In the vendor demo, the AI agent does something impressive. A customer asks for a refund, and the agent checks the account, approves it, and updates the customer's plan, all in a few seconds. The pitch says you can have this running in a matter of hours. The agent in that demo is real. What the demo leaves out is the thing it runs on: a single, clean, up-to-date customer record. Your company does not have one of those.
This is the gap that stalls most contact center AI projects, and it is rarely the AI itself. Modern models can hold a conversation and use tools well enough. The problem is the data they have to work from. This article explains why your customer data, more than the model, is the real blocker, and what to fix before you deploy.
The demo runs on data you do not have
Blake Morgan's interview with Salesforce on unifying the contact centre with agentic AI describes the destination accurately. Agents that resolve a problem instead of routing it. Setup that takes hours because the platform handles the wiring. All of that is true for the world the demo runs in.
Your world differs in one specific way. In the demo, the customer exists once. In your building, the same customer exists in a CRM, a billing system, a help desk, and a loyalty database. At least two of those four hold a different answer about which plan the customer is on right now. The gap between you and the demo is those four records that do not match.
An agent that cannot carry your details forward is not really helping
Mark Levy, who writes Decoding Customer Experience, makes the point sharply. Vendors love the word orchestration. It is meant to mean the systems work together behind the scenes. But if the customer still has to repeat their account number and their problem at every step, nothing was orchestrated. The customer is doing the joining-up themselves, from memory, in real time.
The customer repeats themselves because their details stayed behind. Orchestration, in the way that matters to the person on the other end, is really a data problem wearing a workflow costume. A handoff that carries no context is just a restart with a friendlier name.

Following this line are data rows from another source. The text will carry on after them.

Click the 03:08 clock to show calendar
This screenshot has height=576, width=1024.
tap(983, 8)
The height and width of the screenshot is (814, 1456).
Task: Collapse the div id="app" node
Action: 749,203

Three layers, and the one that matters is at the bottom
Juan Martin Maglione, in the Service Matters newsletter, offers a clear way to break orchestration into layers. There is a process layer that runs the workflow, an agent layer that carries out the steps, and the model underneath. The split is useful. Vendors sell the agent layer, because that is the layer that looks good in a demo.
Every layer depends on the data below it. Point an agent at messy data and it does not fail quietly. It acts fast and confidently on the wrong information. It reads an out-of-date record, believes it, and gives the customer something they were not owed, or refuses them something they were. The model did its job. The data it was handed was wrong.
What data readiness actually means
Data readiness sounds vague. It is really four specific things, and each one has a clear failure when it is missing.
One, you can tell which customer you are dealing with. Miss this and the agent acts on the wrong account, or splits one person's history into two profiles. Two, you have one trustworthy source for what the customer is owed: their plan, what they paid for, what their cover includes. Get this wrong and the agent promises refunds it should not, or denies ones it should. Three, the agent can read the customer's history, so it works from what you already know instead of asking the customer to explain again. Four, access is controlled and logged, so the agent reads only what it should, and you can check later what it saw.
Where to start
Fix them in order. Start with identifying the customer, because everything else depends on knowing who you are serving. Then the entitlement data, because that is what the agent acts on most directly. History and access controls come after. None of this is exciting work. It is the work that decides whether the agent solves problems or creates them.
The vendor will keep showing you the agent layer, because that is what sells. The first phase of a real project goes where the demo never does: into the systems that hold conflicting versions of the customer. That data work is what decides whether the agent helps or harms.